ASSIGNED TASK 1 ::
Answer these questions from the piece on pitcher Jesse Hahn:
(a) For what amount did Tampa Bay sign Hahn?
(b) How many batters did he strike out in his 2012 debut season?
(c) To what level did the Rays move him to begin 2013?
ASSIGNED TASK 2 :: Extend the piece on pitcher Jesse Hahn past its final sentence.

Drafted in the 6th round of the 2010 draft, Jesse Hahn has spent the majority of his professional career either injured or rehabbing, so you are forgiven if you haven't kept tabs on, or even heard of him. There's a lot to like, despite the limited looks scouts have gotten on Hahn. Despite being a 6th round pick, Tampa Bay clearly thought a lot of Hahn, inking him for a well over-slot $525,000. He was a potential 1st round pick before coming down with elbow issues that dropped him to the 6th round. Hahn underwent Tommy John surgery before even debuting, and then suffered a broken foot that delayed his debut just a little bit more.
He finally did debut in 2012, starting 14 games and throwing 52 highly impressive innings. He limited New York-Penn League batters to 38 hits in those 52 innings, along with 55 strikeouts against only 15 walks. He finished the year with a sparkling 2.77 ERA. The downside to those terrific numbers is that Hahn was in his age-22 season, and only pitching in short-season ball. There's obviously good reason for that, given his injury history, and yet if we're going to hold others to the standard of age versus level, we must do so for Hahn as well. The notoriously slow-moving Rays did skip Hahn all the way to Hi-A to begin 2013, so while he's still mature for the level, it's at least an improvement. As always, sample sizes from 2013 are far too small to draw significant meaning from, however they do provide an update on what has happened as opposed to informing us on what might happen going forward. To that end, Hahn has thrown 9 innings (as of this writing - he pitches Monday night), striking out 11, walking one and allowing only six hits. All of that good work could be wiped away with one bad outing, so don't put too much stock into the stats, what matters is how Hahn is getting it done.

Dataset items
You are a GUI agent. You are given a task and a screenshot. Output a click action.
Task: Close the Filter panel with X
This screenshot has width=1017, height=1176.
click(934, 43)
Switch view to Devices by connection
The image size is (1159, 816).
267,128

EXPECTED ANSWER 1 ::
(a) $525,000
(b) 55
(c) Hi-A

EXPECTED ANSWER 2 ::
We can certainly knock Hahn for being too old for his level, but it's also worth considering the lack of development time he's received due to the injuries. He's at an advantage in being more physically mature than his competition, but in the developmental process, Hahn is well behind pitchers who are much younger than he is. Prospects like this put the parent organization in a difficult spot. They need to rush the prospect a bit to make sure that the quality of competition is valid enough that they can see what they have, while at the same time making sure the prospect can handle the jump in competition both mentally and physically. Hahn attacks hitters with a big fastball that sits in the mid 90s and can touch 99 MPH. He also throws a two-seamer with good weight and sink to it, ranging from 91-96 MPH. These are potential plus-plus offerings. But, like any infomercial worth it's weight, that's not all. Hahn complements his fastballs with a curveball that flashes plus. When it's right, it features sharp vertical break. Like many a pitching prospect, Hahn's change up lags behind his other pitches, but he's shown the ability to throw an average change with some depth to it, and has fiddled with a slider as he's gaining distance from his surgery.
If he's able to continue making improvements, Hahn could be something of a fast mover (relative to other Tampa prospects), though he's still a ways away from the majors. The fastball is a dominant pitch, and if he shows the requisite make up, Hahn might be looking at a promotion mid-season, though given the parent organization that might be too much to ask. His age is already working against him though, so it remains in the cards. Health is paramount to any type of promotion though, and if he stays healthy, we're looking at a potential number two starter with three above average pitches (if you count both types of fastball) and the potential for two more average ones in his change and slider.